Recently, I was asked to join the Board of Directors of a small LLC and my first question to the owner, a good friend of mine, involved her Directors & Officers Liability insurance. While I understand the need to balance cost, with the need to protect board members, I certainly didn’t want to put my own assets at risk in case of a loss. Nor was I interested in pursuing quotes for personal directors and officers liability. I already knew that my friend had purchased a $1 million policy and I set about to find out if that limit and her coverage was satisfactory.

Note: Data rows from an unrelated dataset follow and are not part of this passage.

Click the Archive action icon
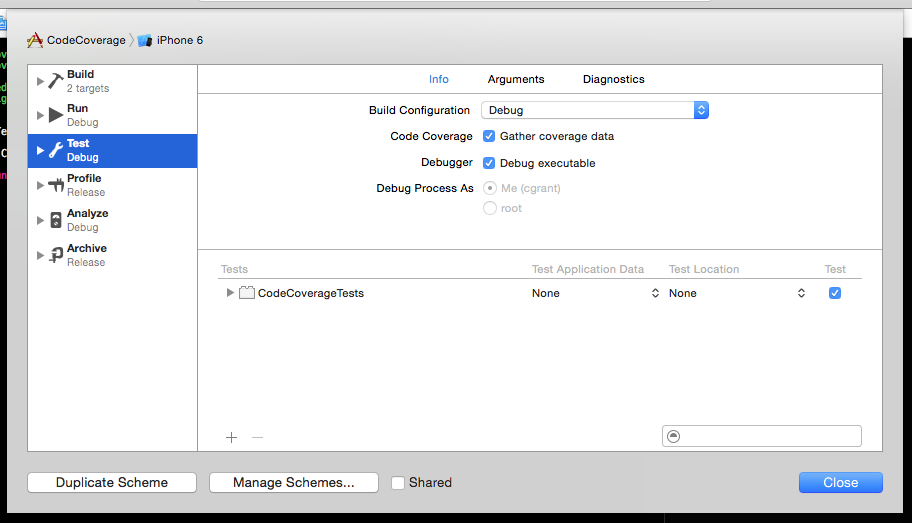Screen dimensions: 912x523 click(56, 255)
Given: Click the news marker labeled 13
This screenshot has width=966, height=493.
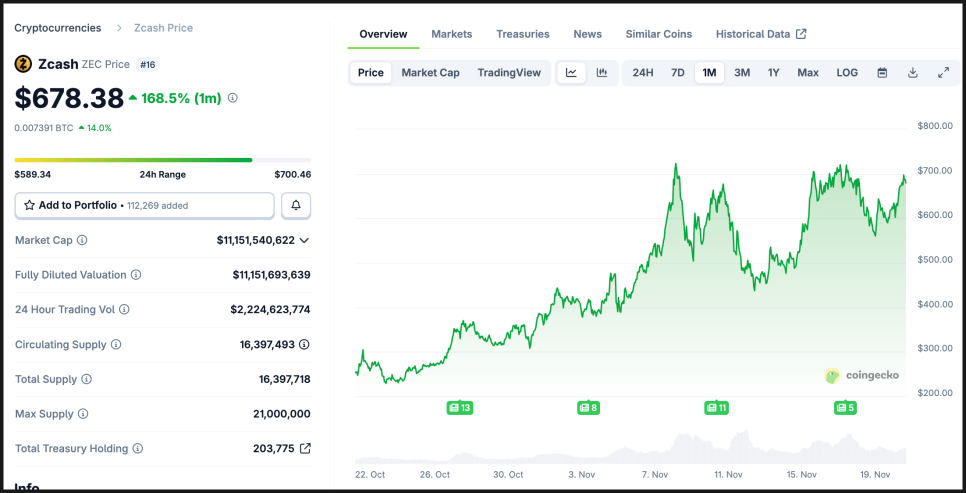Looking at the screenshot, I should [460, 408].
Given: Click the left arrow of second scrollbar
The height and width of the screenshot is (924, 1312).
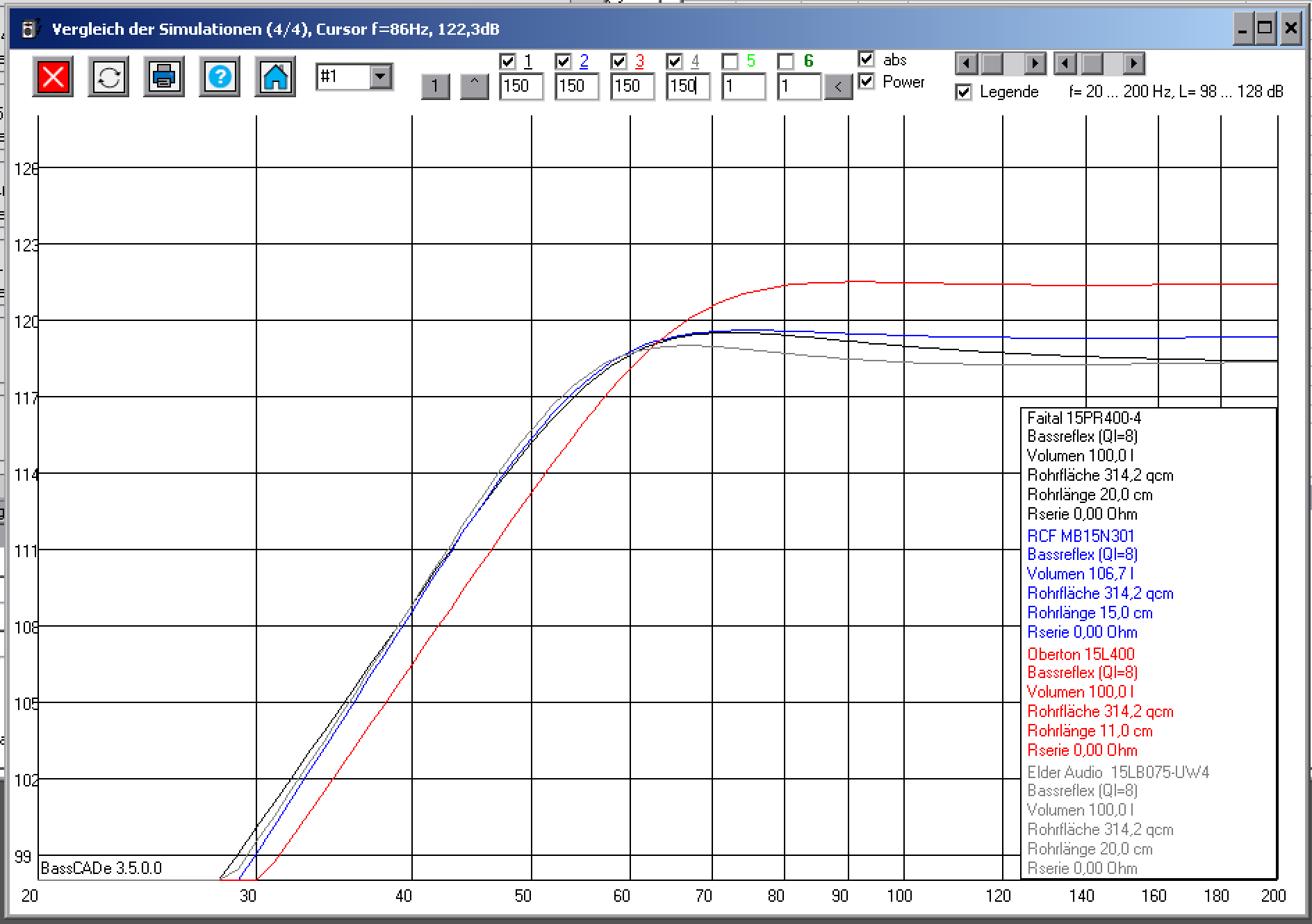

• Since this Board was a privately held corporation, my benchmark was to look at the experience and types of claims filed against similar privately held companies. My concern, therefore, didn’t include any litigation that might be brought by shareholders, government organizations, or industry regulators. This board had no shareholders except for the members of the family that owned it. It wasn’t listed on the stock exchange and wasn’t highly regulated by the government or any other organization.
• I reviewed whether or not defense costs were included within the limit of liability as opposed to being unlimited. My concern was that I didn’t want the entire $1 million to be used for defense leaving nothing left in case of any award for damages against the LLC and/or against any of the board members. I knew only too well, from prior experience, that sometimes investigating claim facts and defending lawsuits could run into a lot of money. In fact, many businesses purchase this coverage mainly for the defense costs afforded by such a policy.
• I needed to ensure the policy provided protection for the individual directors and officers from claims in which the business was not legally or financially liable to indemnify a third party in case of a claim. In addition, I needed to confirm that the coverage provided for reimbursement to the business should it have to advance monies to compensate and provide legal fees on behalf of directors and officers. With D&O coverage, it is essential that there be coverage for the individual directors and officers as well as for the company, itself, known in D&O Liability jargon as the “entity.”
Actually there seemed to be little data available concerning the limits of liability chosen by companies with assets as limited as those of my friend’s business, but I was able to confer with underwriters and find out what types of losses similar companies had suffered and what the defense costs and the claim awards had been. Since the limit of liability did, in fact, include the defense costs, my friend was gracious enough to indicate that she’d be willing to increase the coverage limit from $1 million to $2 million just to be on the safe side. That decision was sufficient to allow me to say “yes.” However, we also discussed that on the next renewal she would consider a policy in which defense costs were outside the limit of liability and in that way she might consider going back to a $1 million limit.
It is strongly suggested that prior to joining a Board or purchasing this coverage, you speak to your agent about what you need to protect both your board members and your company in case of a loss.